Different effects of a single amino acid substitution on three adjacent epitopes in the gp41 C-terminal tail of a neutralizing antibody escape mutant of human immunodeficiency virus type 1

2001 
The envelope protein of human immunodeficiency virus type 1 (HIV-1) comprises the outer gp120 SU domain and the anchoring gp41 TM domain, and the conventional view is that it has a single transmembrane region with the following C-terminal sequence situated entirely within the virion. However, we have recently proposed that the gp41 C-terminal region comprises three transmembrane regions and an external loop structure. Part of this loop is the peptide 731PRGPDRPEGIEEEGGERDRDRS752 that carries three antibody epitopes, 734PDRPEG739, 740IEEE743, and 746ERDRD750. PDRPEG is not detected in virions but reacts with its cognate MAb (C8) in Western blots, IEEE is a linear and non-neutralizing epitope, and ERDRD is a conformational and neutralizing epitope.

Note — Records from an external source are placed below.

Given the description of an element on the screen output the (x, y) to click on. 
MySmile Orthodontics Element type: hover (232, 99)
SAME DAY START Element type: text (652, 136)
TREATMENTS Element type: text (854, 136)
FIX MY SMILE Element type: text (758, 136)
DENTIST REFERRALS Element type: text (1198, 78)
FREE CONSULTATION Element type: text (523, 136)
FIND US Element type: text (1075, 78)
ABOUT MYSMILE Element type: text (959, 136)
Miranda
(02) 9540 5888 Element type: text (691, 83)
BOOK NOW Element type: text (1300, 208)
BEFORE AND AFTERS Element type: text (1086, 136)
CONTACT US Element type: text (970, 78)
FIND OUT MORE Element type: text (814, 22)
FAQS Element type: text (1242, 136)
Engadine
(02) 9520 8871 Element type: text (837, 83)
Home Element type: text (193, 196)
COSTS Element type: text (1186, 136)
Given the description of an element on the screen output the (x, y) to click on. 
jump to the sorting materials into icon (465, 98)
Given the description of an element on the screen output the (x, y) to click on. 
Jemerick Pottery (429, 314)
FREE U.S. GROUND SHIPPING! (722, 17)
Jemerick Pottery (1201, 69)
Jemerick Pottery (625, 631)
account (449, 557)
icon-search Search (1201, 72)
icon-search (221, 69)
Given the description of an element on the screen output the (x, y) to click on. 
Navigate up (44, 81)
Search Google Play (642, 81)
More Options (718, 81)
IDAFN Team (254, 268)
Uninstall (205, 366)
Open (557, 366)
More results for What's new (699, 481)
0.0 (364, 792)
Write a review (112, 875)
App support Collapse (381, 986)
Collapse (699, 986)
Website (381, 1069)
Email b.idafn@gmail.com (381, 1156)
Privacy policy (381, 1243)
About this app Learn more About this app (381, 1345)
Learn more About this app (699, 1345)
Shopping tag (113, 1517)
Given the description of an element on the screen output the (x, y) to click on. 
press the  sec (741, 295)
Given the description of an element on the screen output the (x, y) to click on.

Here we show that escape mutants selected with neutralizing ERDRD-specific antibody had a single 732R→G substitution, 14 residues upstream of the cognate epitope, and no longer bound the selecting antibody. The same amino acid substitution altered epitope PDRPEG in the virion so that it now reacted with MAb C8, but left epitope IEEE unaffected. Introduction of 732R→G by site-specific mutagenesis into the gp41 of cloned HIV-1 NL4-3 virions allowed them to escape neutralization by ERDRD-specific IgG, and confirms that 732R makes a major contribution to the neutralizing conformation of the 731–752 region of the C-terminal tail of gp41.